I am seeking advice about the best way to discard the output of a process.
On Linux and BSD, package open-browser
uses the xdg-open
application script but discards its output. It does that with something that looks like this (the code comments document my understanding of what is going on):
openBrowser url =
-- sh -c '...'
--
-- tells the shell (sh) to execute the given string as a command, and
-- the following argument (url) is passed as a positional argument $0.
--
-- xdg-open "$0" 2>&1 > /dev/null
--
-- The $0 is expanded and the double quotes ensures it is treated as a single
-- argument to xdg-open.
--
-- 2>&1 redirects standard error to standard output.
--
-- > /dev/null discards standard output.
openBrowserWith "sh" ["-c", "xdg-open \"$0\" 2>&1 > /dev/null", url]
(openBrowserWith
is a helper function that makes use of withCreateProcess
.)
What I am wondering is why the original author made use of the sh
shell (in July 2015, when GHC 7.10.1 was the latest thing) and did not just obtain, and then discard, the output from xdg-open
in Haskell.
Is it possible to reason that one approach is to be preferred over the other?

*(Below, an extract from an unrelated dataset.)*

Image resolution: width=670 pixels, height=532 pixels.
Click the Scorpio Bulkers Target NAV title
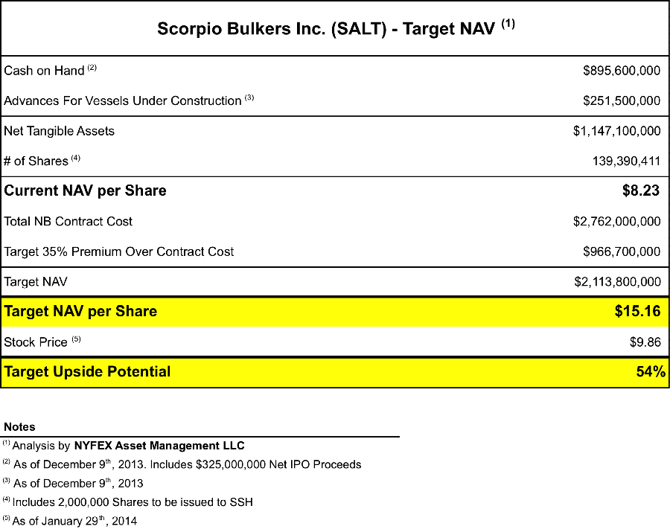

EDIT: I’ve subsequently discovered§ that the shell approach discards the output of xdg-open
but not of the application it opens while using withCreateProcess
as follows:
openBrowserSilentlyWith ::
String
-- ^ Name of relevant executable on the PATH.
-> [String]
-- ^ Arguments for executable.
-> IO Bool
openBrowserSilentlyWith cmd args =
-- /dev/null is specifc to Unix-like operating systems
withFile "/dev/null" WriteMode $ \nullHandle ->
withCreateProcess (proc cmd args)
{ std_out = UseHandle nullHandle
, std_err = UseHandle nullHandle
} $ \_ _ _ p -> (== ExitSuccess) <$> waitForProcess p
discards the output of xdg-open
and the application it opens.
That is because xdg-open
is not an application but a script.
§ Discovered by experimenting, as google-chrome
on Ubuntu 24.02.2, via WSL2, spits out all sorts of warnings when it opens.